È fondamentale creare dei percorsi che indirizzino e seguano le donne passo passo nelle diverse tappe della maternità. Qui non parliamo di soldi ma di un ambiente pronto all’ascolto, in cui il momento dell’annuncio della gravidanza non sia fonte di ansia e angoscia per la futura mamma, che spesso non sa come dirlo, a chi dirlo e quando dirlo, temendo ritorsioni e non sapendo quali reazioni attendersi. Vanno gestiti i mesi prima del parto coinvolgendo la lavoratrice in tutti gli aspetti della sostituzione per maternità, non lasciandola isolata. Una volta nato il bambino, la donna deve sempre avere la possibilità di scegliere se e come essere informata sull’andamento dell’attività lavorativa. Può decidere di dedicarsi totalmente al nuovo nato senza essere disturbata in quei mesi così delicati oppure, se lo desidera, può e deve essere messa al corrente delle novità e dei progetti in corso.

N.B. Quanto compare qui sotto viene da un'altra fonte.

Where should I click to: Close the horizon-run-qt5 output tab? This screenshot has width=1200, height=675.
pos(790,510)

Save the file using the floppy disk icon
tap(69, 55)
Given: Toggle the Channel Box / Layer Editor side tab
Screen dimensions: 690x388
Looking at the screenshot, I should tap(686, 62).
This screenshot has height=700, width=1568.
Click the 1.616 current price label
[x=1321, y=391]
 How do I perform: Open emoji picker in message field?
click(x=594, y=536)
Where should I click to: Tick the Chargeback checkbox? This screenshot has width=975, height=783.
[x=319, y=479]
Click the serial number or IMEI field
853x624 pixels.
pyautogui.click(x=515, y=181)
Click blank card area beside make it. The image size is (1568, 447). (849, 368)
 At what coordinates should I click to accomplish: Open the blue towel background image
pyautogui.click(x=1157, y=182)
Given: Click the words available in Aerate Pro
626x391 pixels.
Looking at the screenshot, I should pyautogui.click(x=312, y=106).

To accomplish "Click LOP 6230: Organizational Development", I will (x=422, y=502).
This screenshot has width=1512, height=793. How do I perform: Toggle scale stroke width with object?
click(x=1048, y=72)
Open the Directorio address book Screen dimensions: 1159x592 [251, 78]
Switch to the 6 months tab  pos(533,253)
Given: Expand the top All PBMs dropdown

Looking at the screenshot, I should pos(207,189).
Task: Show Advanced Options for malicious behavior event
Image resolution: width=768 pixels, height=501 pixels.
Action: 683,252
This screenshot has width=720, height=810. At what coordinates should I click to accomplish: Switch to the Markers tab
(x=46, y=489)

È una sua scelta che l’azienda deve rispettare e sostenere. Nessuno si deve permettere di utilizzare i mesi di assenza per ripicche o demansionamenti, per mettere ai margini chi non c’è. Chi lo fa – e purtroppo in azienda capita più spesso di quello che si pensi – deve essere stigmatizzato e sanzionato. Al rientro è importante che la struttura sia pronta a sostenerla, ad aiutarla a mettersi in pari, a supportarla nelle nuove esigenze con orari e attività che le consentano il più possibile di conciliare le esigenze della sua nuova vita. Sembrano aspetti di buon senso, invece – fra dimissioni fatte firmare in bianco, mobbing strisciante o conclamato, fastidio palese per chi non può più dedicarsi al 100% al lavoro – spesso la maternità diventa un incubo.
 
Come non citare a questo punto le lavoratrici autonome, di fatto senza alcuna tutela e attenzione neppure lontanamente paragonabili a quelle delle lavoratrici dipendenti? Spinte dalla necessità di lavorare fino all’ultimissimo istante possibile, costrette a un percorso a ostacoli che diventano sempre più alti fino a rendere impossibile qualunque altra soluzione che non sia smettere di lavorare. Un danno immenso non soltanto per le donne ma anche per le aziende e la società che – per incapacità, malafede o miopia – si privano di risorse che rispetto a prima potrebbero in realtà dare molto di più, con nuove caratteristiche e competenze che nascono spesso insieme alla mamma: empatia, organizzazione e capacità di mediare, comprendere, essere efficaci. Un patrimonio che viene sprecato, relegato in un angolo. Annullato.